- WHAT IS REQUIRED:
Write the next part of the article about the audio interface maker RME, picking up after its final sentence.

- DOCUMENT SECTION:

* BEGIN *

Matthias Carstens & Stephan Flock By Paul White
Published July 2005

From simple beginnings as an offshoot of an electronics project, RME have established themselves as soundcard and recording interface manufacturers whose products are almost always reliable, and usually offer that bit more than those of their competitors. We talk to their head of development about their recent innovations.

It would be too easy to dismiss RME as just another one of those worthy but unexceptional companies that produce soundcards or audio interfaces, but behind the company is a very dedicated team of audio engineers with a whole range of technical and artistic skills. For example, Stephan Flock, who is the company's main digital designer, is also a concert pianist and classical recording engineer with a Grammy award to his credit. RME regard themselves not as a manufacturing company but rather as a design and development team, and today, the equipment that bears their name is marketed by European distributor Synthax, with whom they enjoy a symbiotic relationship.RME head of development, Matthias Carstens.RME head of development, Matthias Carstens.

* END *

- DATA PROVIDED:
* BEGIN *

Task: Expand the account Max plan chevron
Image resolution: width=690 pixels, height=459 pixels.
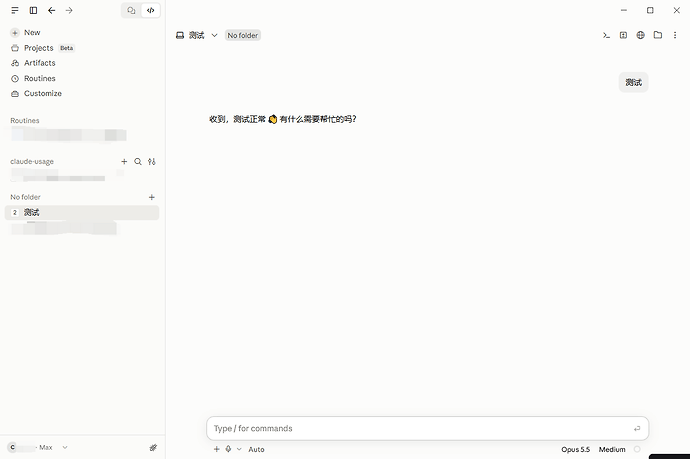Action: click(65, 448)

* END *

- OUTPUT OF THE EXERCISE:
RME's latest range of products makes a good showcase for the company's technical approach to product design and there are several 'under the hood' innovations that were explained to me when I interviewed Matthias Carstens, RME's head of development, and Stephan Flock, the company's digital design guru.

In The Beginning

I was curious to know what career path Matthias had taken that had ended up with him founding and running RME. He explained as follows: "I trained as an electronic engineer, played drums in bands and also developed an interest in recording. I later worked in a music store, where I gained a reputation as a good repair man, and eventually went on to become head product designer for Behringer, where I designed the Edison, the Supressor, the Ultramatch and my personal favourite, the Combinator, a four-way compressor/limiter with more than 2000 components inside. My last development for the company was a piece of tube circuitry which allowed harmonics to be added in a controlled way." Matthias has also worked as a journalist and editor for the former highly regarded German electronics magazine ELRAD, as well as contributing many articles to the country's top computer mag, so he has what you might call a well-rounded background.

So how did RME get started? "In 1996 a project was presented for publication in ELRAD by a young East German man who had developed a small pice of equipment called the DAM1 (Digital Audio Monitor). The design was published as a DIY project, but I thought we should build it in quantities and sell it". The author, Ralf Männel, agreed, and that was the start of RME. Ralf specialises in DSP code, and designed the DAM1, the ADI96 Pro, DIGICheck and the HDSP Meter Bridge.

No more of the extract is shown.